Antes de continuar o comentário sobre o livro ‘Santidade’, de J. C. Ryle, pretende-se aqui, em rápidas pinceladas, traçar um ligeiro perfil do escritor. O nome dele era John Charles Ryle, comumente referido com J. C. Ryle, que foi um clérigo inglês, e o primeiro bispo da diocese da Igreja da Inglaterra em Liverpool. Foi espiritualmente despertado em 1838 enquanto ouvia a leitura de Efésios 2 em uma das capelas de Oxford, porém, ele concluiu seus estudos e pretendia seguir sua carreira, até que em junho de 1841, o banco de seu pai veio à falência, levando a família de Ryle á pobreza, com dividas. J. C. Ryle, sem condições de manter-se nem a si nem sua família, e não querendo envolver-se mais em política, considera a possibilidade de tornar-se clérigo. Assim, é ordenado pelo Bispo Sumner em Winchester em dezembro de 1842.
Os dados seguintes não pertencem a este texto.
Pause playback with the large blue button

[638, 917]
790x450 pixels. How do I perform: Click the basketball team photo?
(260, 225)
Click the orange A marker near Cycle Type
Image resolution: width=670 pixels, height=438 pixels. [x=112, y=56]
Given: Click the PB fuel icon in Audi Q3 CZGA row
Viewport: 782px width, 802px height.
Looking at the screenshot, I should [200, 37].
De posse da celebrada Obra do escritor inglês, a leitura prossegue, com atenção ao que escreveu, destacando os seus pensamentos cristãos, desde a página 108 até à página 133 . Para ele, “Paulo era um autêntico homem de Deus, um homem santo, um cristão que crescia e se desenvolvia.” Questiona, então: “Mas qual era o segredo de todo o seu progresso?” Ele nunca desviava a vista para além de Jesus. Disse o apóstolo: “Tudo posso naquele que me fortalece.”, além de tantas outras expressões dele, em todas as cartas que escreveu. Espelhando-se no apóstolo dos gentios, ele declarou que “o verdadeiro cristianismo é um combate na fé.”
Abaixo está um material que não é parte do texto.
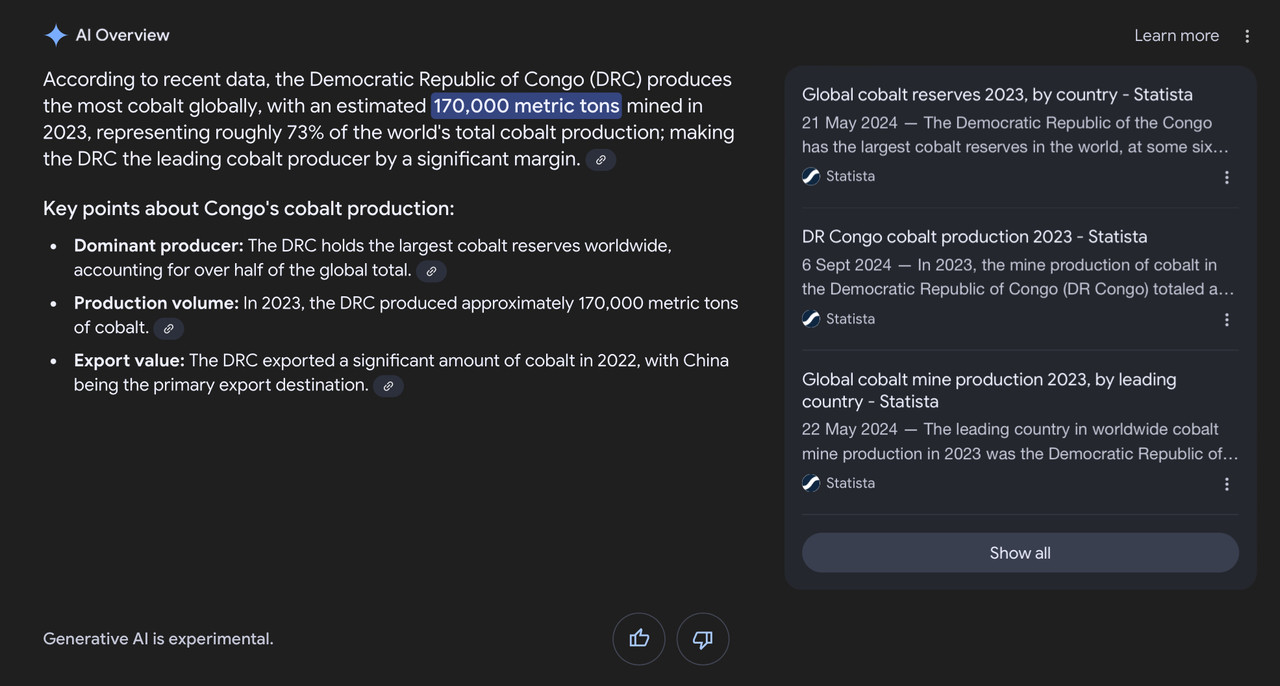Click Statista logo under second source card
This screenshot has width=1280, height=686.
pos(811,319)

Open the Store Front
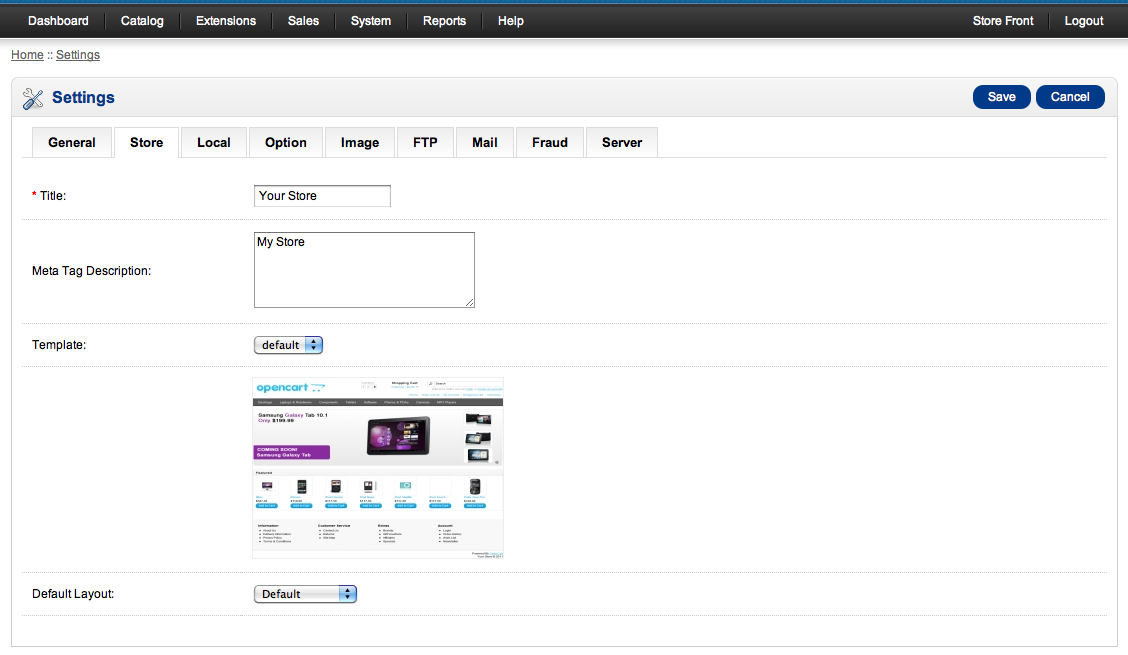(x=1002, y=20)
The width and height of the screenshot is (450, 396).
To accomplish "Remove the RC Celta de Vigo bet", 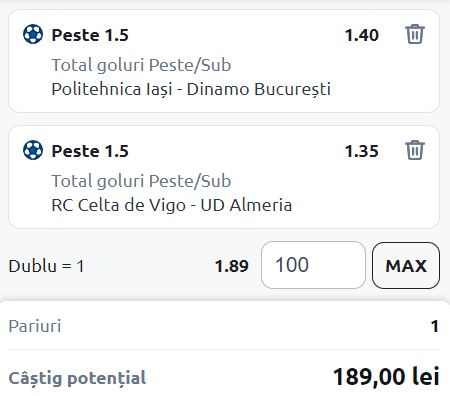I will click(x=415, y=150).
O homem, outrora, perseguidor dos fiéis, teve o privilégio de ser elevado ao terceiro céu; caiu, pagando o preço, mas combatendo o bom combate, teve honras e guardou a fé, ao terminar a carreira. Assim era o apóstolo dos gentios que, a exemplo de Jesus, pagou um alto preço, ao converter-se a Cristo, quando estava a caminho de Damasco, e caiu cego, sendo transformado num vaso escolhido. Todos precisam pagar o preço para abraçar a fé cristã e seguir o Nazareno.